INSTRUCTION:
Extend the comment arguing against an always-called app module method for overriding tab order, starting after its fifth point.

[Start of READING PASSAGE]

I think an AppModule method for this which is always called is a bad idea for several reasons:

  1. Do we really want to "fake" tab order in most cases? This makes the interface very different to that for other keyboard users. There are cases where tabbing is essential for efficiency, but I wouldn't want to encourage this as a general rule. There are cases where one really should just use object navigation.
  2. It would mean we're overriding the tab key always (since we need to check for possible tab order overriding), and most of the time, we don't need to. We never want to intercept a key when we don't need to.
  3. Having a function called/checked for on every press of the tab key when we don't need to is a pointless performance hit.
  4. This is very specific to app modules, but "apps" aren't the only case where one might want to override tab order. What about a framework or component found in multiple apps?
  5. If we do it in app modules, that doesn't account for an app which has multiple foreground windows. Things could get very messy if a user opened a modal dialog and then pressed tab. Plug-in authors tend to miss cases like that.

[End of READING PASSAGE]
[Start of INFORMATION SUPPLIED]

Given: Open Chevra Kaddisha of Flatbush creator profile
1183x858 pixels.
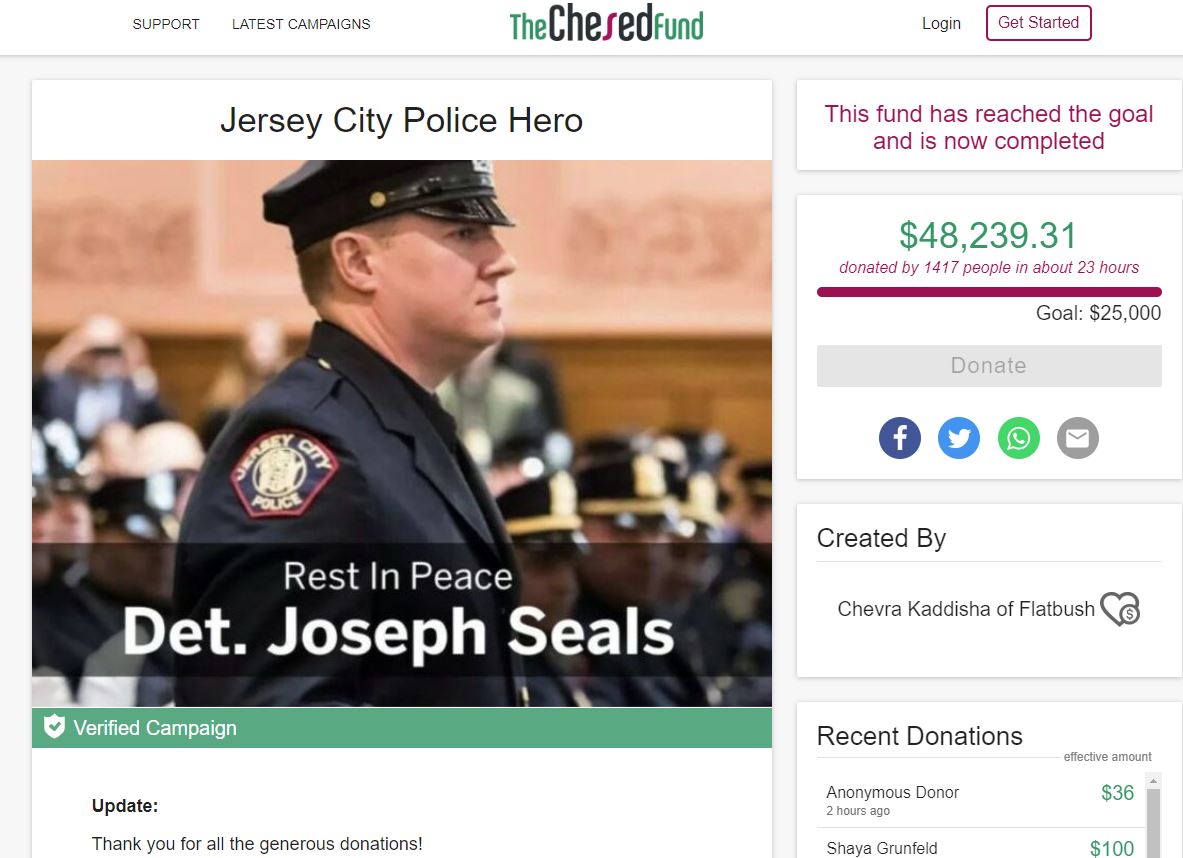Looking at the screenshot, I should click(966, 609).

[End of INFORMATION SUPPLIED]

REPLY TO THE EXERCISE:
If we really do need something like this, I think a better way to do it is to create an NVDAObject mix-in class (similar to the stuff in NVDAObjects.behaviors) which supports tab order overriding. The overlay would bind tab and shift+tab. From there, there are a couple ways it can work:

  1. Authors would then just implement previousInTabOrder and nextInTabOrder properties. The disadvantage of this is that the author has to create separate overlay classes for each control in the fake tab order or handle it all within one overlay class.
  2. The overlay could be inserted on an ancestor object and tab and shift+tab would be allowed to propagate to that ancestor. There could then be a method which is called with an object and a direction, returning a new object.
  3. Again, the overlay goes on an ancestor, but we have a method which returns a tab index for an object as you suggested originally. The problem with this is that you have to calculate or keep track of the current tab index, which could be quite expensive if you have to calculate it. (You can't assume the user will only ever press tab; they might move focus some other way.)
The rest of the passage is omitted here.